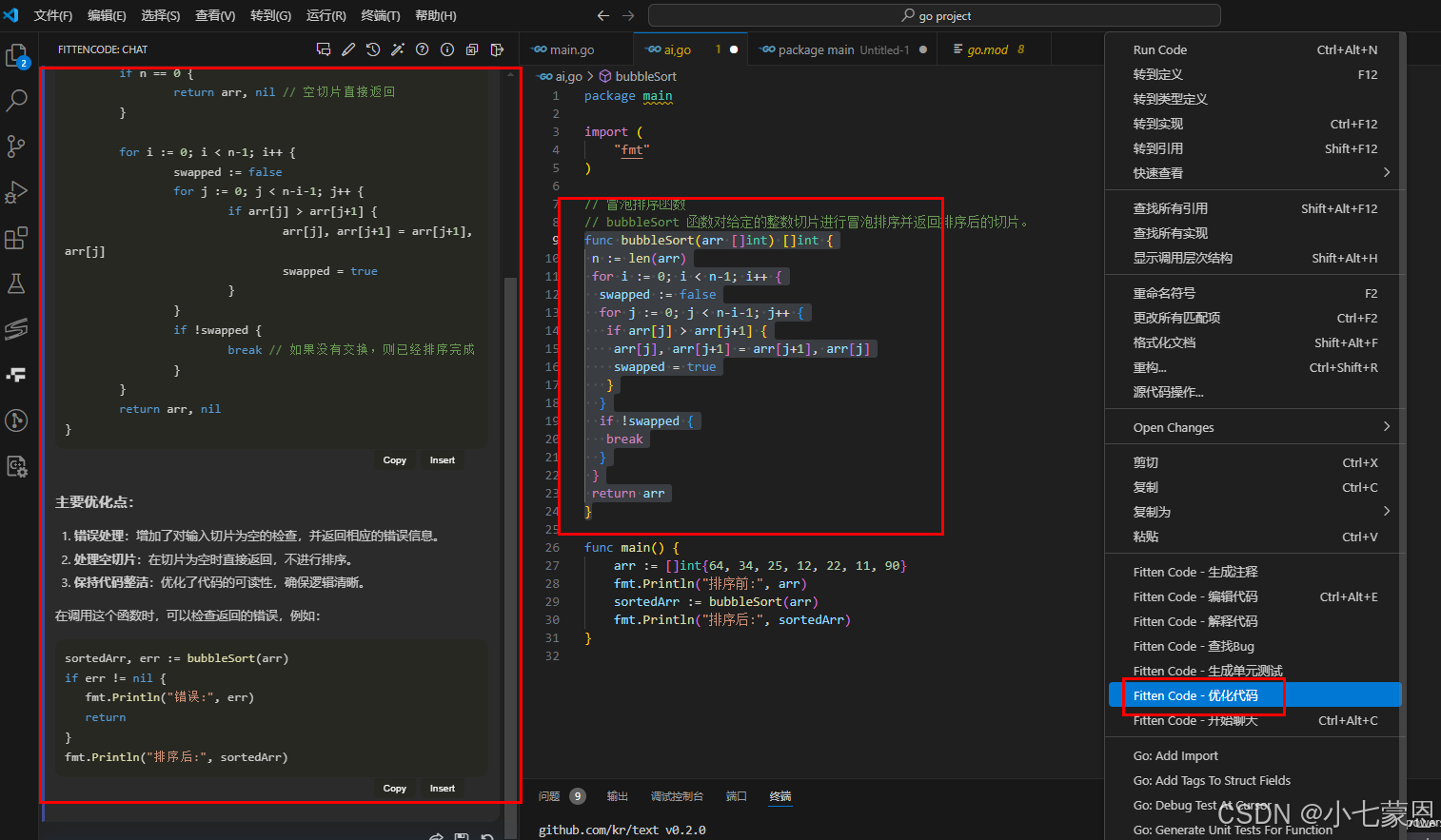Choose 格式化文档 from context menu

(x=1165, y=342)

--------------------------------

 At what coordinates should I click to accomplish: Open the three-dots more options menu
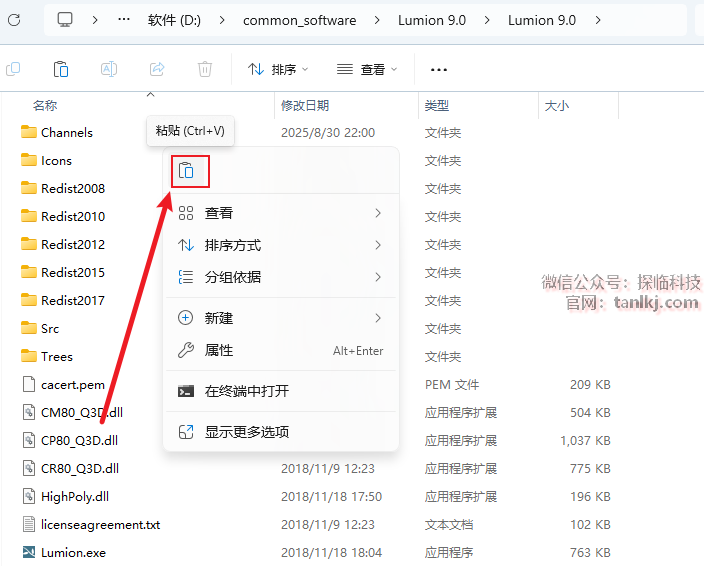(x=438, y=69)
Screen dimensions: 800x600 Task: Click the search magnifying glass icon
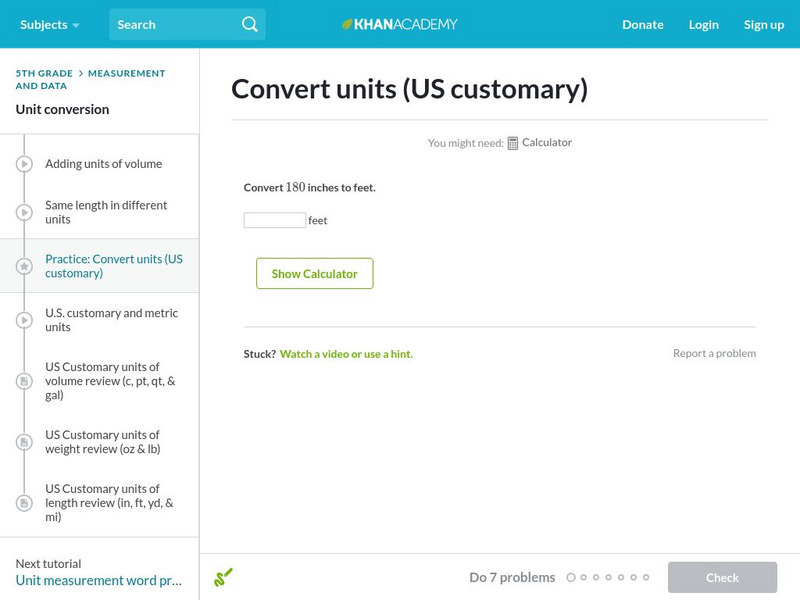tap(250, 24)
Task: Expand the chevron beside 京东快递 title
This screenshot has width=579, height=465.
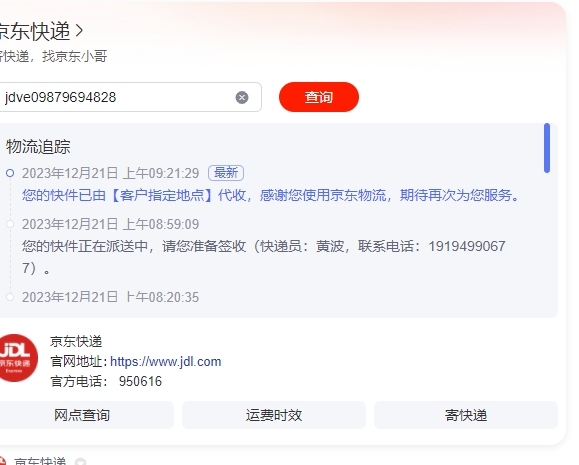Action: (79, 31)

--------------------------------

Your objective: Can you repeat everything from the line containing "Screen dimensions: 800x600" down to the line containing "Action: (79, 31)", word for word, leaving out the pictures?

Exercise result:
Screen dimensions: 800x600 Task: Click the search magnifying glass icon
tap(250, 24)
Task: Expand the chevron beside 京东快递 title
This screenshot has width=579, height=465.
Action: (79, 31)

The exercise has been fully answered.